# Stock motor Mods



## hrnts69 (Apr 12, 2007)

I was watchin the local On-Road race at the track Sunday, and i was talkin to a racer, and said that he has a "cheater stock" motor in his 1/12th! I was like cheater stock??? He said that since the rest of the competion is runnin 13.5 Brushless, he was gonna try to make a equal amount of power as the Brushless by puttin a 27T arm in a 19T can, since the 19T has bearings.
Can i PLZZZ have so more info on this Stock mod???
I would like to do this to my Co27 motor!


----------



## L4OvalRacer (May 27, 2007)

Well first of all Cheating is not a way to win. Take the best 27t motor and do your best. Its not the motor that wins it the Driver that wins.
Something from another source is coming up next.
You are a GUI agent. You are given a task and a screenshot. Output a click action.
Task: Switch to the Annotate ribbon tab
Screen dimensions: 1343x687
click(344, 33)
If you want a mod send the Motor to someone that knows what they are doing and have them work with it. 

But cheating will get you no place.


----------



## hrnts69 (Apr 12, 2007)

I wont be racing it, and the racer that did the mod is the track owner, and its just a group of us 8 guys that normaly race, so we race for fun!


----------



## L4OvalRacer (May 27, 2007)

You Got PM


----------



## hankster (Jan 1, 1998)

Adding bearings to a stock motor has little to no effect on it's performance. A 27T arm is NOT going to compete with a 13.5 brushless no matter what you do.


----------



## hrnts69 (Apr 12, 2007)

Well a 27T arm in a 19T can won the 1/12th class Sunday agianst 3 other 13.5 Brushless cars???
Its proof to me!


----------



## Rusty22 (Feb 4, 2003)

it might have been the other way around. 19t arm in a 27t can


----------



## SuperXRAY (Jul 10, 2002)

Posting all this only makes people question it at actual races...so good luck going through tech! I've watched drivers being DQ'd for much less, sad, sad.

Ever thought that maybe the better driver won? It could possibly be!

After re-reading, perhaps the track you race at is better suited to slower cars. Many times most drivers will run faster laps by literally having a slower car. The straight aways are rarely race winner sections of a track, it's usually corner entry and exit that keep your lap times down (even on oval).


----------



## 420 Tech R/C (Sep 15, 2006)

I think RUSTY has the cheat correct , but any way, cant beleive there is still a track running 13.5's in 1/12 scale. All the tracks in my area switched over to 17.5 for stock class 1/12 at the begining of the season. Yeah regardless super xray is right, if you gotta cheat to win, you didnt really win.you cheated.


----------



## Rusty22 (Feb 4, 2003)

not really a cheat. the old local track around here used to have a practice/run what ya brung race on wednesdays and people did that all the time. it was only my second year racing so i didnt have a clue what was going on


----------



## Outlaw 44 (May 27, 2003)

Mod a stock motor????

Mod=not stock

Run Mod fer crayst sake


----------